Gadsden Industrial Park, LLC v. United States
13-924
| Fed. Cl. | Jan 5, 2018Background
- Gadsden Industrial Park, LLC (GIP) owned about 25 miles of railroad track at a former Gulf States Steel site; some spur lines (HS-1, HS-2, HN-1) lay on an "excluded" parcel with slag piles that GIP did not own the underlying land for.
- EPA contractors removed/processed slag and Harsco separated ferrous material; some nonmarketable material covered or removed portions of the spur lines; GIP continued railcar-storage operations elsewhere on the property.
- GIP’s counsel sent letters to EPA asserting that roughly one mile of spur track had been "converted" by EPA CERCLA activity and that GIP used the spurs to store railcars; those letters contained inaccurate statements about present use stemming from a communication error between GIP manager Don Casey and long-time site manager Jerry Stephens.
- The United States amended its answer to assert False Claims Act counterclaims alleging GIP knowingly submitted false claims for payment; the court narrowed the government’s case to one false claim after motions in limine.
- At trial the court found the misstatements were not made with reckless disregard for the truth (no FCA liability), concluding the inaccuracy arose from a credible miscommunication and GIP’s reasonable belief about use and intended use of the track.

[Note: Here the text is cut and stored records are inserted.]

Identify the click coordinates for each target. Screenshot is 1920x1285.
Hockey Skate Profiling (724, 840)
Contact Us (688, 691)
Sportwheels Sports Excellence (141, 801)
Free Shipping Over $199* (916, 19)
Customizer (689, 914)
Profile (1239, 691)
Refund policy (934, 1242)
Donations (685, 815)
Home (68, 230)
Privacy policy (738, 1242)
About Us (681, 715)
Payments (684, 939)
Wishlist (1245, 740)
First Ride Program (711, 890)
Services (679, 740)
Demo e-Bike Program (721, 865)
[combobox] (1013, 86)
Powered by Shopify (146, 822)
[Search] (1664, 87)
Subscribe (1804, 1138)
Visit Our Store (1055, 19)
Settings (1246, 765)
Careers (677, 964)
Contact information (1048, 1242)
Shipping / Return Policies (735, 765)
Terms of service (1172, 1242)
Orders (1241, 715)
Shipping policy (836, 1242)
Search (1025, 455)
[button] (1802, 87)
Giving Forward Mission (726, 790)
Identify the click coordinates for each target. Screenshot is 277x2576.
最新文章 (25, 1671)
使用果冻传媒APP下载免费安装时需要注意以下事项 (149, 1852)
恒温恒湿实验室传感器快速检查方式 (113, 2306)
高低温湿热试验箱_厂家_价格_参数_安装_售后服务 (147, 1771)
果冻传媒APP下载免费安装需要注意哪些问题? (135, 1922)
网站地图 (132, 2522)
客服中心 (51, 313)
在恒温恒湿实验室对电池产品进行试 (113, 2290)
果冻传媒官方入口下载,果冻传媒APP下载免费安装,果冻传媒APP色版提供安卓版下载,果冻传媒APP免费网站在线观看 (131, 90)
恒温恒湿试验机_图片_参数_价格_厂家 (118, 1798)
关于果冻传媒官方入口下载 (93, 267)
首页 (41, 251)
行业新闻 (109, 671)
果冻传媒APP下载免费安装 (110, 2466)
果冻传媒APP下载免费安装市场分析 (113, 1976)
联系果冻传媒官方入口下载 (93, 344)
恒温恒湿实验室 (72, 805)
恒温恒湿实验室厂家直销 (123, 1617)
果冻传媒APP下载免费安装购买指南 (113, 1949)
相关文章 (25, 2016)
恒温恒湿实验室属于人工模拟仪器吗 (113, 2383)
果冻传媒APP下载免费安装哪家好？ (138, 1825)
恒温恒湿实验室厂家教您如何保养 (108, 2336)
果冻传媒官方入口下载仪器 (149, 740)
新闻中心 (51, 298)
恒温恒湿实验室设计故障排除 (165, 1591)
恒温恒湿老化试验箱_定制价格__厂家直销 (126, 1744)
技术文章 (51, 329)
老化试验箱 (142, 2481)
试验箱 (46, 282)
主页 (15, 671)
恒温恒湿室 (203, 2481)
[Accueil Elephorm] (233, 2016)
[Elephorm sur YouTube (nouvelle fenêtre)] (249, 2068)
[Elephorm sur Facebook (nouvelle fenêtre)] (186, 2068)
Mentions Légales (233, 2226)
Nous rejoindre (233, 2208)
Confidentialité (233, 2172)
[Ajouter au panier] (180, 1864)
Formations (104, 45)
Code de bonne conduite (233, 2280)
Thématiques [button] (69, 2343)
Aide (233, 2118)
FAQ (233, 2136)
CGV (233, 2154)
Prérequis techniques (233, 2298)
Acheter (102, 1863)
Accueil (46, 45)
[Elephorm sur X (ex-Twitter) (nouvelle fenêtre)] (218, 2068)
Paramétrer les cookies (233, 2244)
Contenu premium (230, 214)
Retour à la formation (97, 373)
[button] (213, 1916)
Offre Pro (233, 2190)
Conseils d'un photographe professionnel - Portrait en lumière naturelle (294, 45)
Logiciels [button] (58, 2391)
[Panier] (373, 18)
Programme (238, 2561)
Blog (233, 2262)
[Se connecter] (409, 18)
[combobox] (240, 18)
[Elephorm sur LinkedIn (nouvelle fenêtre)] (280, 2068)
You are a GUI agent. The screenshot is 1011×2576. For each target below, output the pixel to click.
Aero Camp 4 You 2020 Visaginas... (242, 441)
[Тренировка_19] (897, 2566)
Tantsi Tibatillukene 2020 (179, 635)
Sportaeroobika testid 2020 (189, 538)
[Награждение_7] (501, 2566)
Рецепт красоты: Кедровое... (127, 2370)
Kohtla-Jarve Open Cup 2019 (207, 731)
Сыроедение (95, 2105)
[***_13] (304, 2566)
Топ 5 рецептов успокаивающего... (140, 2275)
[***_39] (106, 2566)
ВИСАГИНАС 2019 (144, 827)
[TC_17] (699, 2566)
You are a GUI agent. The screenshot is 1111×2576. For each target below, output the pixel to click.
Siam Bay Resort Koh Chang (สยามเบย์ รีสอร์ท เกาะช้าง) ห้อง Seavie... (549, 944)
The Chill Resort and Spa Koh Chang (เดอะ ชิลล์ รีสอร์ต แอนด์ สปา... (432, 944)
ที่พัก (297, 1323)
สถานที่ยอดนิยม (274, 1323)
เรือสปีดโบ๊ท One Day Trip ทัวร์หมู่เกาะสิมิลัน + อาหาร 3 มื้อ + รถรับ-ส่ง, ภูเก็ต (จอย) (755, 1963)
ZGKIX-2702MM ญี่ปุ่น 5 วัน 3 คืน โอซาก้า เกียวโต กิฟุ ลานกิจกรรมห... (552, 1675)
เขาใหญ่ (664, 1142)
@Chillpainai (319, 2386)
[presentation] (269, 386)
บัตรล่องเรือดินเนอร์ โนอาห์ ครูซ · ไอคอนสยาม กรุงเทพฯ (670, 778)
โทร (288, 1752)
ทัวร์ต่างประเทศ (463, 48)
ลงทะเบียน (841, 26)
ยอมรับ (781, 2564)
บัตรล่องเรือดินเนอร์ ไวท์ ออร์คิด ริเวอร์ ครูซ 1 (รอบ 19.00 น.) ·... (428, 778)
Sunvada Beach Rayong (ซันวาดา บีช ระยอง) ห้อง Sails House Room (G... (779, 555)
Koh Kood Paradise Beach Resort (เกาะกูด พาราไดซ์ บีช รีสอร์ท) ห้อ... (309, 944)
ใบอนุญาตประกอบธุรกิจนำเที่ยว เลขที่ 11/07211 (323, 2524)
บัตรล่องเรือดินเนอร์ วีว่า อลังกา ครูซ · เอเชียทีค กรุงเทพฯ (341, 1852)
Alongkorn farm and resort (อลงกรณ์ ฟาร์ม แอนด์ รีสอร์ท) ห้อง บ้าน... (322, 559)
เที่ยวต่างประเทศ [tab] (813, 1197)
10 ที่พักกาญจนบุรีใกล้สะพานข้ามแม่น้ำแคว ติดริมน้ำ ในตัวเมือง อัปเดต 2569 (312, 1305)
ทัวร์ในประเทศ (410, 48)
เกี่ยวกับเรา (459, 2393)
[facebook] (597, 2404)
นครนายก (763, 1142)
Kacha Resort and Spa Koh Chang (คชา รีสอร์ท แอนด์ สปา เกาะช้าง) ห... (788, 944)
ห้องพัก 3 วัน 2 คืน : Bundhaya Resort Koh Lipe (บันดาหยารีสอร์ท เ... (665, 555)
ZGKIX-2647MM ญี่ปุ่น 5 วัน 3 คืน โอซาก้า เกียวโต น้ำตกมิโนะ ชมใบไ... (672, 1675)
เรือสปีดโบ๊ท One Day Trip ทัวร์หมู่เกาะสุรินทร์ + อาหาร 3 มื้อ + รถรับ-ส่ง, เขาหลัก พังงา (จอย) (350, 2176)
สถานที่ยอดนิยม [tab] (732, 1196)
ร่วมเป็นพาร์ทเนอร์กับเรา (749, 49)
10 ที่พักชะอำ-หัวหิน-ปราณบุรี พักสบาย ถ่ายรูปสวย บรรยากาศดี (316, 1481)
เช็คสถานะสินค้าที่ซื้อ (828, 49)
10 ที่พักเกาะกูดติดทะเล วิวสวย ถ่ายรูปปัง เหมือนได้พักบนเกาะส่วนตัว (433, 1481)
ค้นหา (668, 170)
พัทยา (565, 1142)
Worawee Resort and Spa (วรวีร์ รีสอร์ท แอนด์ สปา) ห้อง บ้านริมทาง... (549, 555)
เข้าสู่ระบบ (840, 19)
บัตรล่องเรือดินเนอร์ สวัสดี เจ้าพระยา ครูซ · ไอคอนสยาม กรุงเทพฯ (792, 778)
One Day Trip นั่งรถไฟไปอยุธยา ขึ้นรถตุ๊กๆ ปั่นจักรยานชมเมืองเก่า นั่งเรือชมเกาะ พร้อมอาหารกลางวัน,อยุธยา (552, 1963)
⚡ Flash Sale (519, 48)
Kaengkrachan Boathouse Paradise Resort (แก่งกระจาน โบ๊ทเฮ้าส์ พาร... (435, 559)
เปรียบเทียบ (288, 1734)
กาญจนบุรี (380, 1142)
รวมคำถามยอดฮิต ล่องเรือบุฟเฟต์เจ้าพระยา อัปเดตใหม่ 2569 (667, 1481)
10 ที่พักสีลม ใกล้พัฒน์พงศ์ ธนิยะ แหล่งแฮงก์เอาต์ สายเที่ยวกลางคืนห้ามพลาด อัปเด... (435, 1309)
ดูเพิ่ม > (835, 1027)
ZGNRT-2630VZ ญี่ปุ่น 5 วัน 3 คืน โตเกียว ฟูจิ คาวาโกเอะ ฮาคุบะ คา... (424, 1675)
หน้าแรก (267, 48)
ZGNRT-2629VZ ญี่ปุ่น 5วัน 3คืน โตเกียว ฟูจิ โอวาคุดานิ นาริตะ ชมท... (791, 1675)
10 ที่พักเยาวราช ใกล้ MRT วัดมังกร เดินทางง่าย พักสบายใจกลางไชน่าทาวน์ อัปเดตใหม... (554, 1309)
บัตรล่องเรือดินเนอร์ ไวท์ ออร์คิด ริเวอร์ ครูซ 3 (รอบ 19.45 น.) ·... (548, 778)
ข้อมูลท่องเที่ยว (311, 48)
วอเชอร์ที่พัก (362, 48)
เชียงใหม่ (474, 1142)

- GIP moved under the Equal Access to Justice Act (EAJA) for attorney’s fees; the court denied fees because the government’s position in pursuing the counterclaim was "substantially justified."
Issues
| Issue | Plaintiff's Argument | Defendant's Argument | Held |
|---|---|---|---|
| Whether GIP is entitled to EAJA fees because the government’s position on the FCA counterclaim was not substantially justified | GIP argued the government’s counterclaim lacked substantial justification and fees should be shifted | Government argued its counterclaim was reasonably grounded given materially inaccurate, repeated statements in GIP’s letters and thus was substantially justified | Denied — government was substantially justified in asserting counterclaim; EAJA fees denied |
| Whether GIP acted with the scienter required for False Claims Act liability (reckless disregard or knowing falsity) | GIP contended the inaccurate statements resulted from a non-reckless miscommunication and lacked requisite scienter | Government contended the repeated, material inaccuracies supported an FCA counterclaim | Held for GIP — court found no reckless disregard; misstatements traced to credible miscommunication and desire to use track, so no FCA civil penalty imposed |
Key Cases Cited
None with official reporter citations were relied upon in the opinion (the decision analyzes statutes and the trial record rather than citing reported appellate or Supreme Court authorities).